Update the lines starting with the one that contains "Given: Click the" and going on through the one that contains "Looking at the": replace "purple bin" with "green bin", keep everything else as it is, and give back only those lines without the pictures.

»»

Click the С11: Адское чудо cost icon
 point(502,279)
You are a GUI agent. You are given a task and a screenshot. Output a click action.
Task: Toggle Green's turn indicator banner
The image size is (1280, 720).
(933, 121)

««
»»

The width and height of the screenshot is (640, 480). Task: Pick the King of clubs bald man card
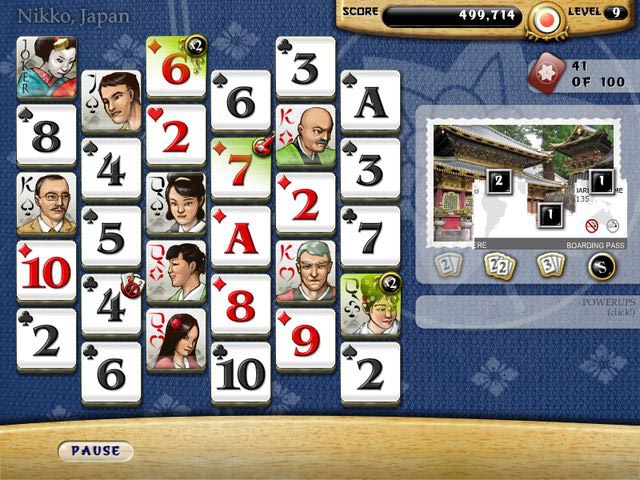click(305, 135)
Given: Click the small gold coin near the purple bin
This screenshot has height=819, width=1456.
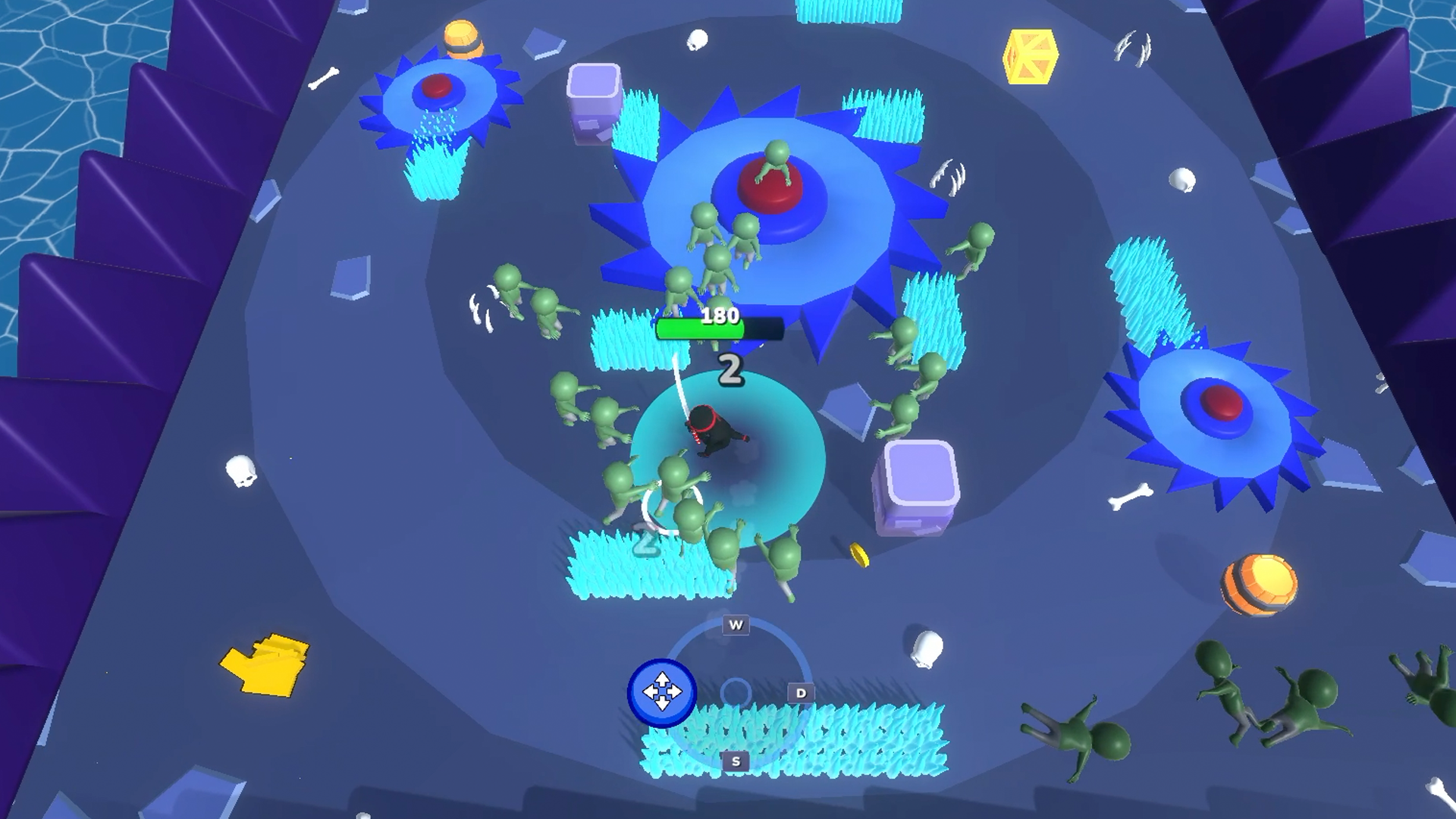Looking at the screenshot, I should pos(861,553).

««

SOLUTION FOR THIS EXERCISE.
Given: Click the small gold coin near the green bin
This screenshot has height=819, width=1456.
Looking at the screenshot, I should pos(861,553).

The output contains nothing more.